Every chance I could, I used my internal dialogue to remind myself I was a senior leader.
So I decided that going forward, I would pretend. Since my promotion had helped me to act the way I wanted to, I would force the same effect by mentally adding one level to my job title at all times. In other words, as long as I was a “Level 2” manager, I would mentally tell myself I was a “Level 3” manager. Repeatedly. Over and over again. Every chance I could, I used my internal dialogue to remind myself I was a senior leader.
It’s a funny little thing, but it made a drastic difference in my behavior. When I’ve suggested this trick to my mentees at Amazon, many have come back saying it changed their career trajectory for the better.
Of course, it’s not terribly useful to say, “Just act more senior.” Here are steps to take to understand that goal and then create a plan to accomplish it.
Observe senior leaders
To get yourself in the right headspace, pay attention to the people above you in the workplace hierarchy.
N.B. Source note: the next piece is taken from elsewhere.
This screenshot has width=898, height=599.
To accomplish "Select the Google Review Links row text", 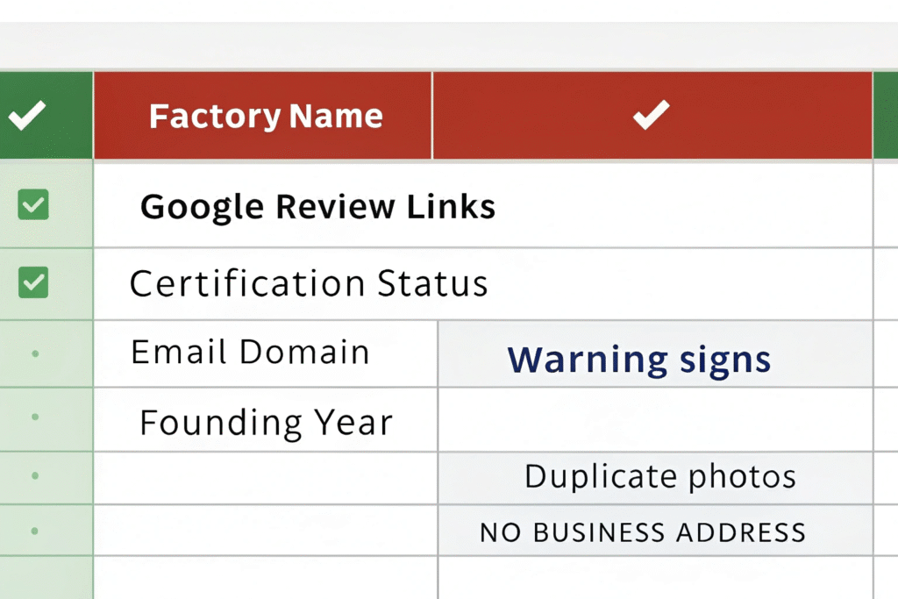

I don’t mean taking mental notes on how to impress them. I don’t mean focusing on what they’re telling you to do. For this to work, you need to adopt the mindset of an objective observer, studying the details of how they behave. What types of questions do they ask? How do they interact with others? What are they worried about? Over time, I began to understand what differentiated the leaders at my workplace from everyone else simply by noting the types of things they focused on.
- Long-term vs. short-term success: Senior leaders are willing to spend extra effort focusing on long-term trajectories. They invest early to ensure later success. A more junior manager might say, “Susan isn’t ready for promotion this cycle, so there’s no need to review her in this meeting.” A senior leader might say, “Let’s review everyone we don’t expect to promote within the next 18 months and discuss why we don’t believe that person is on track to grow.”
- Execution vs. strategy: Senior leaders are more concerned with the big “why” questions than the “how” questions. A more junior employee might ask about an execution problem, such as “How do we change the refresh rate of the data on that screen?” A senior leader might ask, “Why do customers use this dashboard? What are they trying to accomplish? Is this the most useful way to present this information?”
- Doing the right thing vs. hitting goals: Senior leaders care about doing the right thing for the company’s future more than declaring success based on previous forecasts. A junior leader who feels the need to prove themselves by hitting targets might say, “If we cut that feature, we could hit our launch goal for our new app.” A senior leader is more likely to feel secure enough to say, “We’re going to launch when we’re ready, not a moment earlier.”
- Collaboration vs. winning: Senior leaders believe success comes through teamwork and that business is not a zero-sum game. Where a more junior employee might feel territorial over their team’s project, a senior leader would welcome ideas and offer to pitch in from elsewhere in the company. They know that personal career success comes from driving overall business success.